Contraponto para Isabel Aguiar (12) - algumas palavras sobre o amor

 
Fugir de casa é muito difícil. Precisávamos de uma casa que não nos oprimisse e onde o espaço fosse em excesso. Foi a casa que inventei. Pensámos que nela poderíamos reinventar o amor. Todos os tipos de amor. O amor entre nós, os amigos, e a paixão, o amor sexual. O nosso fracasso foi absoluto. De um certo ponto de vista, sofremos todos de um excesso de sensualidade, a Maria do Mar, a F. de Riverday, a Françoise M., o Orlando I, o Artur B., o António e eu. Claro que esta expressão - excesso de sensualidade - pode gerar um infinito mal-entendido, simplesmente porque a visão da sensualidade nos tempos que correm se prende (como aliás acontece na maioria dos assuntos) com um rol de estereótipos e banalidades.

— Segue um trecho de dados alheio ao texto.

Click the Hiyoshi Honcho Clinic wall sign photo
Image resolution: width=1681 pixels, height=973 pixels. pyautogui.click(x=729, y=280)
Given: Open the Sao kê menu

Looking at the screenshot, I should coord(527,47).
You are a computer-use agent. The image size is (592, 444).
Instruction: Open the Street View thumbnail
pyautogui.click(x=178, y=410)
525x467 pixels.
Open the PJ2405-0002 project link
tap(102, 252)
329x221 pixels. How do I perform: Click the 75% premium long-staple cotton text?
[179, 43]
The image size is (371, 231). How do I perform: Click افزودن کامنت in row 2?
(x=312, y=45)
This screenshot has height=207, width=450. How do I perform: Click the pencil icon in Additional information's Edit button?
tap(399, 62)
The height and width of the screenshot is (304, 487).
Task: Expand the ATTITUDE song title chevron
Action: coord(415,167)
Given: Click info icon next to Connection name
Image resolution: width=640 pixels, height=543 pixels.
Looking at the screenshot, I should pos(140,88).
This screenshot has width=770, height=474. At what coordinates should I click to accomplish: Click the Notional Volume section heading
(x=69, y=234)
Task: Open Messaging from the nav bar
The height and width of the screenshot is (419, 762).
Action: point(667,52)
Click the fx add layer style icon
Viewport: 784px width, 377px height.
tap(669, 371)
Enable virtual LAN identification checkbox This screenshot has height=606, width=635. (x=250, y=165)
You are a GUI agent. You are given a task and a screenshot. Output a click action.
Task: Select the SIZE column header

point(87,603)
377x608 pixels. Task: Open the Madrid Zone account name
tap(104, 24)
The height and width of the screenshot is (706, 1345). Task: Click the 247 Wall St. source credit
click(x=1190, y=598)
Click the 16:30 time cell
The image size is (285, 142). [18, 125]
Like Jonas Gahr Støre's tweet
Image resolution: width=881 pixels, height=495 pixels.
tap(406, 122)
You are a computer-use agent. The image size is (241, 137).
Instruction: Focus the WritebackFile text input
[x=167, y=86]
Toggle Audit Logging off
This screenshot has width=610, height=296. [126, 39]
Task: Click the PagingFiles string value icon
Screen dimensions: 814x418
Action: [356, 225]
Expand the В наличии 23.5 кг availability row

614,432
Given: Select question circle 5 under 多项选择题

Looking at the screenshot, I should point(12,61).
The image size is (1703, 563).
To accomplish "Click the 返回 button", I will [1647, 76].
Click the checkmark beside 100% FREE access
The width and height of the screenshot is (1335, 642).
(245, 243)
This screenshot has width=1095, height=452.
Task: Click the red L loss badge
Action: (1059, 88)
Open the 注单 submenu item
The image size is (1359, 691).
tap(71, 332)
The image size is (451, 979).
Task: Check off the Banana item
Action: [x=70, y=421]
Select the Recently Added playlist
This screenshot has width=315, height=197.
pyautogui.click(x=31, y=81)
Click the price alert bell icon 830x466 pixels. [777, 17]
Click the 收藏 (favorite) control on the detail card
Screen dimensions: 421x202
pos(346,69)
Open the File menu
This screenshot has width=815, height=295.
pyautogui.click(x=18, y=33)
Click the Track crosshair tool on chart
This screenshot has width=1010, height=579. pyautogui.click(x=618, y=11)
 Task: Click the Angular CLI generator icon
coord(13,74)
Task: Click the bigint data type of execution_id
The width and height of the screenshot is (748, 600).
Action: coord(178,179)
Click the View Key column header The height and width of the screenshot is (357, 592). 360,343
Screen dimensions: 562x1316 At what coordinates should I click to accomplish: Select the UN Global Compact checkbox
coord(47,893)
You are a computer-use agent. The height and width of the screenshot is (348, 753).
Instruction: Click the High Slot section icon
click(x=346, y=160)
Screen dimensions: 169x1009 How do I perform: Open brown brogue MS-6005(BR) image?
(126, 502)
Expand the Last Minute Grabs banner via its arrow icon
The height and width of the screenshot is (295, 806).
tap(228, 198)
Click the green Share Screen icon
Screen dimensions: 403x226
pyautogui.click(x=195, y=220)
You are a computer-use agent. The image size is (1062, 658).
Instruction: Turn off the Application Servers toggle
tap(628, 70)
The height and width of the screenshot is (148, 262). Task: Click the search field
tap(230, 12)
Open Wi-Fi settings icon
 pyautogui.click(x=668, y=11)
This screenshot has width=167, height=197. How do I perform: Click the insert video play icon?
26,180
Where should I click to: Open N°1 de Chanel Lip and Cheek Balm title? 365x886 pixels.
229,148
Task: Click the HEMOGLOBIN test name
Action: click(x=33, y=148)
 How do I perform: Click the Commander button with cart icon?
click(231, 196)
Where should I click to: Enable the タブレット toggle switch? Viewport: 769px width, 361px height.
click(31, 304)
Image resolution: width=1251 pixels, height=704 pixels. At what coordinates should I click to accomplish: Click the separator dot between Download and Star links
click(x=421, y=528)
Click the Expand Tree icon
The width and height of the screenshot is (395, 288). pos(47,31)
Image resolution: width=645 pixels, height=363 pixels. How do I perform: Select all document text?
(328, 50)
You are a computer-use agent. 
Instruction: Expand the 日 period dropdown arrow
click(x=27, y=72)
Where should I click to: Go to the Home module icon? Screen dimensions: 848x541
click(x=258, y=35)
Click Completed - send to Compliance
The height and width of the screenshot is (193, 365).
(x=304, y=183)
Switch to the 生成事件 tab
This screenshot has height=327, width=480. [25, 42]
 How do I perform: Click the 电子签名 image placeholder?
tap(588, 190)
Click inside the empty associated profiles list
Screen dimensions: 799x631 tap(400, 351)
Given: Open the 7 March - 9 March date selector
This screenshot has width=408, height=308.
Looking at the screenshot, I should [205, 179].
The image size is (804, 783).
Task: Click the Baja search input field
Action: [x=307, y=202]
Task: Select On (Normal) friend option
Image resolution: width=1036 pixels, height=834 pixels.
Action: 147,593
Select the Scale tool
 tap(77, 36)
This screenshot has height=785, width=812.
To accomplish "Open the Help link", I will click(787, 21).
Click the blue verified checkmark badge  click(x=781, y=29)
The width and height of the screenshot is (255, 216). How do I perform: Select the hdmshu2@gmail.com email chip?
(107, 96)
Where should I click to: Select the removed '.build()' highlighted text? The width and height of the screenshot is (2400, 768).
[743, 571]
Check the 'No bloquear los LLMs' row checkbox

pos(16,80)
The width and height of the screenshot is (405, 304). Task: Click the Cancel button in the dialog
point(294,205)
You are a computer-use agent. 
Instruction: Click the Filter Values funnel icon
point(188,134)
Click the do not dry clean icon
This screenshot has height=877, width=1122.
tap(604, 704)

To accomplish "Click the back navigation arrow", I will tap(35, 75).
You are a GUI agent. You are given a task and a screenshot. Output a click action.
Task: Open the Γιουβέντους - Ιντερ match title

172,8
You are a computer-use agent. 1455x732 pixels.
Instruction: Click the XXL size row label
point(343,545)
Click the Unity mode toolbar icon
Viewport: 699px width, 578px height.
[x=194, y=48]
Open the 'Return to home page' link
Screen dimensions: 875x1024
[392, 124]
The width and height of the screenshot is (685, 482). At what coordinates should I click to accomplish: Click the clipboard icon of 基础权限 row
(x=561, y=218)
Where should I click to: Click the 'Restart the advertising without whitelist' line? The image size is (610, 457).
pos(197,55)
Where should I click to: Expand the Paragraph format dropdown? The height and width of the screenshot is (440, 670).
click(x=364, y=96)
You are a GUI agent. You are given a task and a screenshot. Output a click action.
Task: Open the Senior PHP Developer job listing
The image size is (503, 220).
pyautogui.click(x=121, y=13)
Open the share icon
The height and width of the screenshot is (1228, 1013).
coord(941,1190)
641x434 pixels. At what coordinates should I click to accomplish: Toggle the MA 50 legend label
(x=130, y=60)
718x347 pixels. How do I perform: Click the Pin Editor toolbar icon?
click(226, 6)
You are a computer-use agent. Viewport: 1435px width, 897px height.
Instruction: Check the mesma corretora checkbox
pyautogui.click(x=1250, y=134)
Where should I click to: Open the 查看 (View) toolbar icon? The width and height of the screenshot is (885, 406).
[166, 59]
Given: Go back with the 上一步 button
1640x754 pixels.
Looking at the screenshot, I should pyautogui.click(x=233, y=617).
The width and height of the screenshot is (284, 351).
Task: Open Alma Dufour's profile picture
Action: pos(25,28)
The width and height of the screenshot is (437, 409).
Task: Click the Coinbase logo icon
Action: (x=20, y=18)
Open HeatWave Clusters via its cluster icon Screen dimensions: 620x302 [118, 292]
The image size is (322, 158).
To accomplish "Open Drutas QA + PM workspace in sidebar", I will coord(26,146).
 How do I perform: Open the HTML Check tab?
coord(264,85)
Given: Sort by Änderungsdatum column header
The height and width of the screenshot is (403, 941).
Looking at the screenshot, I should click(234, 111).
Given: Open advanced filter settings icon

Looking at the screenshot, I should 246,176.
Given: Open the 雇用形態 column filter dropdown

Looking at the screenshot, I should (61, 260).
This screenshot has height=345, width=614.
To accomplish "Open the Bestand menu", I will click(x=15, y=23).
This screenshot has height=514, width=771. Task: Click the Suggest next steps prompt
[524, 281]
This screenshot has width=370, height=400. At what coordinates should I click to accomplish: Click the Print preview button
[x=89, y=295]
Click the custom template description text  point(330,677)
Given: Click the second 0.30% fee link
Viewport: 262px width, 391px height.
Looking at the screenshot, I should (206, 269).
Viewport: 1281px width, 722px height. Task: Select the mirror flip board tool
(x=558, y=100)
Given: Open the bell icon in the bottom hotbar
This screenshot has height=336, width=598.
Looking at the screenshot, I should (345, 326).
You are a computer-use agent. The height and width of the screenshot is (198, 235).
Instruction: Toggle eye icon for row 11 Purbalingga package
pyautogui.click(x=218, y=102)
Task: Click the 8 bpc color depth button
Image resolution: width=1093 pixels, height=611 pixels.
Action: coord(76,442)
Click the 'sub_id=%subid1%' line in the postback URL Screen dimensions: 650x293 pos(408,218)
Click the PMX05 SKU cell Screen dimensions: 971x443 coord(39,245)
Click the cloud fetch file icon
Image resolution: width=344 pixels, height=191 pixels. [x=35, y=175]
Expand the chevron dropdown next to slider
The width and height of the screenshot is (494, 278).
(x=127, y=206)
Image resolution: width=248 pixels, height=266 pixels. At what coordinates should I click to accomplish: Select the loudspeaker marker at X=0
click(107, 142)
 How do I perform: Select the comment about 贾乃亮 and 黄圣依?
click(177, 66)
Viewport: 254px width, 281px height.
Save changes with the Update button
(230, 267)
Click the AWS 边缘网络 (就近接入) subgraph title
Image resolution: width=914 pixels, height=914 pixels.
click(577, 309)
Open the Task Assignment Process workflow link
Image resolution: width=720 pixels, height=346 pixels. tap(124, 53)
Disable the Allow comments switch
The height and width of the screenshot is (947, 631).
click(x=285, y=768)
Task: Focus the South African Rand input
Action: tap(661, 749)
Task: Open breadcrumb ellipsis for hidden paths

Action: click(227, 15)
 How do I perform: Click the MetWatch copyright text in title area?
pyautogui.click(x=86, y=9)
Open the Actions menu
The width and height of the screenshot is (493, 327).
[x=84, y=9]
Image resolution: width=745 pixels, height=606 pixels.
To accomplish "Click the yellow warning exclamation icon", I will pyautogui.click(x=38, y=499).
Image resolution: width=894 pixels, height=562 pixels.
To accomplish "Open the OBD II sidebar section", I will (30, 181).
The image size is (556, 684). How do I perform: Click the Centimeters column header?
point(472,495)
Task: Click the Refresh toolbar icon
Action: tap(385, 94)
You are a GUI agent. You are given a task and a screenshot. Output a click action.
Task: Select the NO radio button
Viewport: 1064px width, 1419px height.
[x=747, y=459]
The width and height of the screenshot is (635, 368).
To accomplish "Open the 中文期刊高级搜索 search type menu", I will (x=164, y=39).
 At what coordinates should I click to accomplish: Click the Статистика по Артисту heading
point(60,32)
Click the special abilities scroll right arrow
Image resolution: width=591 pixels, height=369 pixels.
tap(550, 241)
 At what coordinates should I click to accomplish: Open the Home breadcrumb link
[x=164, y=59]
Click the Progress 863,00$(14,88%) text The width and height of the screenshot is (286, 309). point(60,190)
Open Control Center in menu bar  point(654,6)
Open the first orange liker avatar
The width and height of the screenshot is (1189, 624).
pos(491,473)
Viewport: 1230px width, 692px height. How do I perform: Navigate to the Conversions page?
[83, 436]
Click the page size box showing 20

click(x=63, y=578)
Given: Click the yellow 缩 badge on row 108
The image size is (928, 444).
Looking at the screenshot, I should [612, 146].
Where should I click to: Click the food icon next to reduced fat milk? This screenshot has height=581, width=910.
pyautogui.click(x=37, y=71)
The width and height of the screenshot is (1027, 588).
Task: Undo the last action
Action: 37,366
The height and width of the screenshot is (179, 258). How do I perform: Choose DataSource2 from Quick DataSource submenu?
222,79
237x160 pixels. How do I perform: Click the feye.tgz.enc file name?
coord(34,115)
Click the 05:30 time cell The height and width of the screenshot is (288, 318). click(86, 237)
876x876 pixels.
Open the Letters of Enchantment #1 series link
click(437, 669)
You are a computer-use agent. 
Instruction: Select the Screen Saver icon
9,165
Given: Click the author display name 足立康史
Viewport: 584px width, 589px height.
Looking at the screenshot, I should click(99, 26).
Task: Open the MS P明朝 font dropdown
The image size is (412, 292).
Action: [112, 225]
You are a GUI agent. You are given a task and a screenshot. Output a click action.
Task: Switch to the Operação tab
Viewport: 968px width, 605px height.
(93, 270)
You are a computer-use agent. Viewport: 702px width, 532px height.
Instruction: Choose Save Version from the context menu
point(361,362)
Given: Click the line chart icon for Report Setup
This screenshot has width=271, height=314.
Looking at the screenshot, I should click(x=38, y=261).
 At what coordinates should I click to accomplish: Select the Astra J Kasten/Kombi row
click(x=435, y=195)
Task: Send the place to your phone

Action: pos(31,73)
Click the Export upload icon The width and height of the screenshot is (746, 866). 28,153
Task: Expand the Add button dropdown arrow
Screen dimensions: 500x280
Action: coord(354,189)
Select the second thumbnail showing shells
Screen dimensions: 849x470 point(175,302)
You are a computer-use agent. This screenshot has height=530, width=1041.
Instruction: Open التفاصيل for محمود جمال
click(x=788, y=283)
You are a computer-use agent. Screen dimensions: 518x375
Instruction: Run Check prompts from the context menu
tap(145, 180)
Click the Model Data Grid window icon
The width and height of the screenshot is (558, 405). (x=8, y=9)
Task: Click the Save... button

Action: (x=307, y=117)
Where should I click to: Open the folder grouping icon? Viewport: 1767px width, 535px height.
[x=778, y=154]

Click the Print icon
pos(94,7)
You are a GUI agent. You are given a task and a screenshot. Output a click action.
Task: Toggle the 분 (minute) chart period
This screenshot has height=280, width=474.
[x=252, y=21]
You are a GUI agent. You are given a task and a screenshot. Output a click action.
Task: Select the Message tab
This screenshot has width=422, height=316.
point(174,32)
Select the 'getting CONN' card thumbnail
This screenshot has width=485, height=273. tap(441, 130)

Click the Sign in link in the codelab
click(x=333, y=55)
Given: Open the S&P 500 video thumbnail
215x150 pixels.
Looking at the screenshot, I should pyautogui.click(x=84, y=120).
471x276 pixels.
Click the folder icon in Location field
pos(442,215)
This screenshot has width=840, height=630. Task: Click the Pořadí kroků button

O ar é irrespirável nos tempos que correm. As ideias e os comportamentos são de uma pobreza feroz, ofuscante. Os códigos chegaram ao estado de uma penúria confrangedora e perderam parte do significado, por exemplo, para nós, tornaram-se incompreensíveis. E as ideias gerais sobre o amor sofrem do mesmo mal, da mesma doença contemporânea da produção em série e dos conceitos massificados. Pode observar-se frequentemente uma rudeza, por vezes uma alarvidade, no tratamento entre os sexos, uma mudez doentia na abordagem do desejo. Os clichés repetem-se até à exaustão total, até que ninguém tenha mais nada para dizer. Talvez por isso o amor para nós tenha sido sempre um desastre. Éramos como bólides desgarrados, elementos sem par. Concordámos porém numa coisa. Pareceu-nos que Jesus e Espinosa foram quem mais avançou no campo amoroso, ainda que com revoluções mal compreendidas e por cumprir. É verdade que fomos forçados pelas circunstâncias desfavoráveis a viver mais o amor e o sexo na imaginação do que na prática. Talvez seja triste - ou talvez não. Talvez nesta ruína tenhamos preservado esse pequeno brilho de uma precária e breve inocência - e de uma certa falta de prática, irremediável. Mas não vamos dizer muito mais, porque o que há para dizer dá trabalho para muitos livros. Sabíamos que a situação se estava agudizando. O amor e a sua expressão e realização sexual, ou não, serão ainda os elementos pilares de um romance a vir. Há nisto, não há dúvida, uma urgência. A revolução urge. Estamos a dar pouco ao mundo, em relação ao que nos foi dado. É sempre pouco, pouco, pouco. E a angústia é tremenda.